BRANO DA LEGGERE:

_____

Anche se “chi dice pizza, dice Napoli”, in Sicilia esistono tante varianti del cibo partenopeo per antonomasia che vale proprio la pena di conoscere.
Tra queste, la fauzza di Licata vanta una storia antica e simile a quella della pizza siciliana. Ovviamente, come tutte le pizze, deve molto a quella napoletana, cui va riconosciuto il primato e che resta il modello di riferimento. Tuttavia, la pizza siciliana può vantare una propria specificità a causa delle numerose influenze culturali e alle specialità locali preesistenti.
Secondo il Pitrè, il nome fauzza, detta anche casereccia dai pizzaioli locali che intendono sottolinearne e richiamarne la genuinità), deriverebbe da focaccia che, attraverso numerose trasformazioni (fuaccia, fucazza), sarebbe arrivato al dialettale “fauzza”, nome con cui si definiscono numerose specialità siciliane. Altrettanto valida è la tesi che avvalora l’origine francese del nome da fouace, fouasse, fougasse, fougace o, ancora, l’origine catalana, “fogassa” che la ricondurrebbe, non a caso, alla versione della fuazza con il pomodoro, arrivata in Europa proprio grazie agli spagnoli.
In particolare, Giuseppe Pitrè definisce la fauzza “una pasta di pane cotta nella cenere” riconducibile al territorio agrigentino dove viene preparata l’8 dicembre in occasione dei festeggiamenti per la Madonna; mentre con il termine fuáta, dalla radice della parola “fuoco” perché cotta al calore di un gran fuoco, si indica una pizza del Nisseno, condita con uno spicchio d’aglio tritato, una sarda salata, un filo d’olio, sale, un pizzico d’origano e del pecorino grattugiato su cui vengono poste delle fette di pomodoro.

_____

VOCI FORNITE:
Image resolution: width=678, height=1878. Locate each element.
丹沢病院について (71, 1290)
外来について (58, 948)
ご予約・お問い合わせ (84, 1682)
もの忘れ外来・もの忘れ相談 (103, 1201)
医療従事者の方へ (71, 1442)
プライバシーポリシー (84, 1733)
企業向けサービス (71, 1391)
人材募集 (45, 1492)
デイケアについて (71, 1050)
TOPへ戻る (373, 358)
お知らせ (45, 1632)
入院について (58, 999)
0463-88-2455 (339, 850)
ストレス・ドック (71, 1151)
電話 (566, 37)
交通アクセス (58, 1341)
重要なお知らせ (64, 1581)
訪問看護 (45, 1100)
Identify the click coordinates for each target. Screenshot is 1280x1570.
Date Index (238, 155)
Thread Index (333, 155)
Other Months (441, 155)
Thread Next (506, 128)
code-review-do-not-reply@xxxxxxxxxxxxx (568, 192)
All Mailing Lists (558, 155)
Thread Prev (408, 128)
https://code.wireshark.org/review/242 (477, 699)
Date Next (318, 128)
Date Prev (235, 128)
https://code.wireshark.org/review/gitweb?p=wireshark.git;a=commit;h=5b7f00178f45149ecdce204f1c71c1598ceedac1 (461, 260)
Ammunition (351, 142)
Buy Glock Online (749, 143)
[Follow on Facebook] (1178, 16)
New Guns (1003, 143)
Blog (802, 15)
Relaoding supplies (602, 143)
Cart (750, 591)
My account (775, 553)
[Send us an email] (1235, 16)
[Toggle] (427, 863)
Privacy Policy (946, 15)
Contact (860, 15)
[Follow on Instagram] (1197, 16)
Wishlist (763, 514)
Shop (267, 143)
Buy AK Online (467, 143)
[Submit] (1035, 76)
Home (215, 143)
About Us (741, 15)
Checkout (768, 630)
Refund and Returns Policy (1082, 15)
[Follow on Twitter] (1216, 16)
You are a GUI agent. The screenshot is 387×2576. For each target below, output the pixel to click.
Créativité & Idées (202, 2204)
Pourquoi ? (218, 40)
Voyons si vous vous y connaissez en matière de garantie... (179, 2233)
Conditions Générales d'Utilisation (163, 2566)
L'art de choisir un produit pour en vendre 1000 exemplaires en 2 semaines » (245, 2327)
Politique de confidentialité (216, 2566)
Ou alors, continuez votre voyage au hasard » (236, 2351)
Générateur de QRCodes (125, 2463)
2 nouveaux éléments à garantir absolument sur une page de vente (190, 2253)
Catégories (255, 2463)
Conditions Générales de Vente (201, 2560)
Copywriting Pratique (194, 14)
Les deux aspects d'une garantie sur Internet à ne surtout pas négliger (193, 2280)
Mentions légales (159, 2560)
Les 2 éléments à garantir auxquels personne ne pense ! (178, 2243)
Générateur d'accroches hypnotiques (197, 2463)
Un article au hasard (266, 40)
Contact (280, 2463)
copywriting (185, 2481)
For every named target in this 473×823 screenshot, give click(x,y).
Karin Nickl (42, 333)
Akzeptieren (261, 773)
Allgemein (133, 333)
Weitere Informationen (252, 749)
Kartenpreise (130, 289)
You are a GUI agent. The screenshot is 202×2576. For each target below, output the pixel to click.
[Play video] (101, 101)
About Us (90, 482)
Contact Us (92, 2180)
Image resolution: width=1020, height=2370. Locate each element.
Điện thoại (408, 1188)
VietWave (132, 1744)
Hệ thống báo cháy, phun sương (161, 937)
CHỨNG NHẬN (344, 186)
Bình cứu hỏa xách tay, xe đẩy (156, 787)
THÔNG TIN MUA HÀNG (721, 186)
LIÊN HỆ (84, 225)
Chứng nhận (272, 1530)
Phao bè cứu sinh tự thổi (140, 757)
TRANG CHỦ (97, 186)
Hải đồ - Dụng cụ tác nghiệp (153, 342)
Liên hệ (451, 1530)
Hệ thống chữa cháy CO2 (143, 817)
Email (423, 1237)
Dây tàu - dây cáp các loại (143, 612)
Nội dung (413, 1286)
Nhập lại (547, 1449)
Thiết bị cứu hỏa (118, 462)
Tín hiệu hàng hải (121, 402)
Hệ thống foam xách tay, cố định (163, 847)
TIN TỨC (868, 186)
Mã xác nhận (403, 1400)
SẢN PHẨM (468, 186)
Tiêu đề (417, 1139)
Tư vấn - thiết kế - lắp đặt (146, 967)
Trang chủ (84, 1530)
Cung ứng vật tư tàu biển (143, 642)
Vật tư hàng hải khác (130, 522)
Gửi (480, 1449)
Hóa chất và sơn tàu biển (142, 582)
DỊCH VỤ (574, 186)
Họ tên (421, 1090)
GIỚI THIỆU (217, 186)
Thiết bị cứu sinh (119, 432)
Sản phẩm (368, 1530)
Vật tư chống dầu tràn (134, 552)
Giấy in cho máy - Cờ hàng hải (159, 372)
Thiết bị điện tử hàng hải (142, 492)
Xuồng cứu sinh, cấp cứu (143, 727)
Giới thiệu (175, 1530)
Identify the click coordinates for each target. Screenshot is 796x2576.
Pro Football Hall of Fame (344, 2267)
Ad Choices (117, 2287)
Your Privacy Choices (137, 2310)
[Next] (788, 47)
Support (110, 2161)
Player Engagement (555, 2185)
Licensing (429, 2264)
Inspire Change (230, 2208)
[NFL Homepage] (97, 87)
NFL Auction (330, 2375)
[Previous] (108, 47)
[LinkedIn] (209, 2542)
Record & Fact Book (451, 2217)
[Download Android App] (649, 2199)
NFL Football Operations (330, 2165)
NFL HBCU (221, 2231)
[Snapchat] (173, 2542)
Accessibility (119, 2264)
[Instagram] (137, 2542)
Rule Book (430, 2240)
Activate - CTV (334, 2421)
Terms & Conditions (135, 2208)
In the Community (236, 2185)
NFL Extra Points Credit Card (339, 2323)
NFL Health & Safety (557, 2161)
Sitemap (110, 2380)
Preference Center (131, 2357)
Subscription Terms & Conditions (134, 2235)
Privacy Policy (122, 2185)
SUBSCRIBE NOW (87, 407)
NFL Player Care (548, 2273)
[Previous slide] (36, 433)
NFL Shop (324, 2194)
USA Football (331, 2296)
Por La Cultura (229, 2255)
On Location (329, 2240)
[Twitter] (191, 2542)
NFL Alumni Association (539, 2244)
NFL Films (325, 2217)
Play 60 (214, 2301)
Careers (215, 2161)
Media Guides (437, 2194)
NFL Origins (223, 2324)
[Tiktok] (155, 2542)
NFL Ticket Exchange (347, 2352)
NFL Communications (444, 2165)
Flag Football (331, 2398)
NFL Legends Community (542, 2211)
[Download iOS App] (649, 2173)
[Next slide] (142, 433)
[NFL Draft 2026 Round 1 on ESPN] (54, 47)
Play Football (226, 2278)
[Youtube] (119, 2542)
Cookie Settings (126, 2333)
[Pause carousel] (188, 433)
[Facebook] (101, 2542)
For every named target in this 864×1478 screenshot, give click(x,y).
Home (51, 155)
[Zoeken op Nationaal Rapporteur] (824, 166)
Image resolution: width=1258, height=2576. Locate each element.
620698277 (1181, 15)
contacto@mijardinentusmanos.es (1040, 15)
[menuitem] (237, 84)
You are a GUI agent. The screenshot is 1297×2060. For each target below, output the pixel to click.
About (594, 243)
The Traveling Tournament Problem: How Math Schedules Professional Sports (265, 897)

_____

CONSEGNE:
1. Elenca tutti gli ingredienti con cui, secondo il brano, si condisce la fuáta del Nisseno.
2. Per favore, riscrivi le voci comprese tra la riga che contiene "Privacy Policy (946, 15)" e quella che contiene "TRANG CHỦ (97, 186)", entrambe incluse, sostituendo "Policy" con "Politica" e lasciando invariato tutto il resto.

SOLUZIONI:
1.
- uno spicchio d'aglio tritato
- una sarda salata
- un filo d'olio
- sale
- un pizzico d'origano
- pecorino grattugiato
- fette di pomodoro

2.
Privacy Politica (946, 15)
Contact (860, 15)
[Follow on Instagram] (1197, 16)
Wishlist (763, 514)
Shop (267, 143)
Buy AK Online (467, 143)
[Submit] (1035, 76)
Home (215, 143)
About Us (741, 15)
Checkout (768, 630)
Refund and Returns Politica (1082, 15)
[Follow on Twitter] (1216, 16)
You are a GUI agent. The screenshot is 387×2576. For each target below, output the pixel to click.
Créativité & Idées (202, 2204)
Pourquoi ? (218, 40)
Voyons si vous vous y connaissez en matière de garantie... (179, 2233)
Conditions Générales d'Utilisation (163, 2566)
L'art de choisir un produit pour en vendre 1000 exemplaires en 2 semaines » (245, 2327)
Politique de confidentialité (216, 2566)
Ou alors, continuez votre voyage au hasard » (236, 2351)
Générateur de QRCodes (125, 2463)
2 nouveaux éléments à garantir absolument sur une page de vente (190, 2253)
Catégories (255, 2463)
Conditions Générales de Vente (201, 2560)
Copywriting Pratique (194, 14)
Les deux aspects d'une garantie sur Internet à ne surtout pas négliger (193, 2280)
Mentions légales (159, 2560)
Les 2 éléments à garantir auxquels personne ne pense ! (178, 2243)
Générateur d'accroches hypnotiques (197, 2463)
Un article au hasard (266, 40)
Contact (280, 2463)
copywriting (185, 2481)
For every named target in this 473×823 screenshot, give click(x,y).
Karin Nickl (42, 333)
Akzeptieren (261, 773)
Allgemein (133, 333)
Weitere Informationen (252, 749)
Kartenpreise (130, 289)
You are a GUI agent. The screenshot is 202×2576. For each target below, output the pixel to click.
[Play video] (101, 101)
About Us (90, 482)
Contact Us (92, 2180)
Image resolution: width=1020, height=2370. Locate each element.
Điện thoại (408, 1188)
VietWave (132, 1744)
Hệ thống báo cháy, phun sương (161, 937)
CHỨNG NHẬN (344, 186)
Bình cứu hỏa xách tay, xe đẩy (156, 787)
THÔNG TIN MUA HÀNG (721, 186)
LIÊN HỆ (84, 225)
Chứng nhận (272, 1530)
Phao bè cứu sinh tự thổi (140, 757)
TRANG CHỦ (97, 186)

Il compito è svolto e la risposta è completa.